11. Cavalier was eventually dissolved on 17 July 2015. (ECF No. 109.17, at p. 33.) Miklosko testified that after dissolution, Cavalier paid out wages to its employees who had moved over to Advantage. (Id. at p. 109-11.) Upon Cavalier's dissolution, its loan officers began originating loans for Advantage. (Id. at pp. 113- 14.) Miklosko further stated that upon the dissolution of Cavalier, he gave Norment "bank statements of the close-out of Cavalier, [and] gave him the final checks that came out of Cavalier for whatever balances were left when the accounts were closed, which were small dollar amounts." (ECF No. 109.18 at pp. 218-19.) Norment maintains, however, that "additional capital was transferred into Advantage Lending, LLC that should have been distributed to [Norment] and . . . Miklosko[.]" (ECF No. 162.2, at ¶ 2.)

12. No action was taken by the NCCOB by 31 July 2014. However, the NCCOB issued Advantage a license to conduct mortgage lending on 27 October 2014. (ECF No. 103.1; ECF No. 103.3.) This approval from the NCCOB was received prior to Cavalier's July 2015 dissolution. (ECF No. 67.1, at ¶ 9.)

□ □ □ □ □ □ □

● What the exercise asks: Please say, from the Cavalier excerpt above, on what date the NCCOB issued Advantage a license to conduct mortgage lending.

● Dataset extract:
□ □ □ □ □ □ □

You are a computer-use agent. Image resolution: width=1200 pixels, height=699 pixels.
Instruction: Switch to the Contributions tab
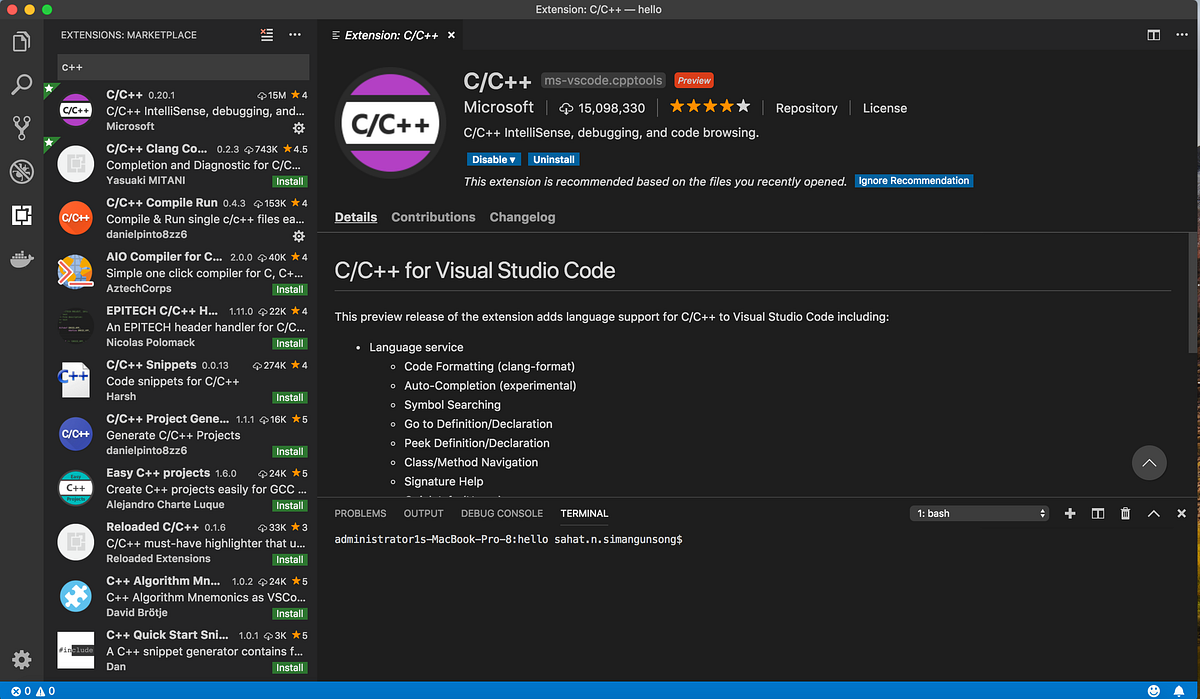click(433, 217)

□ □ □ □ □ □ □

● Exercise answer: 27 October 2014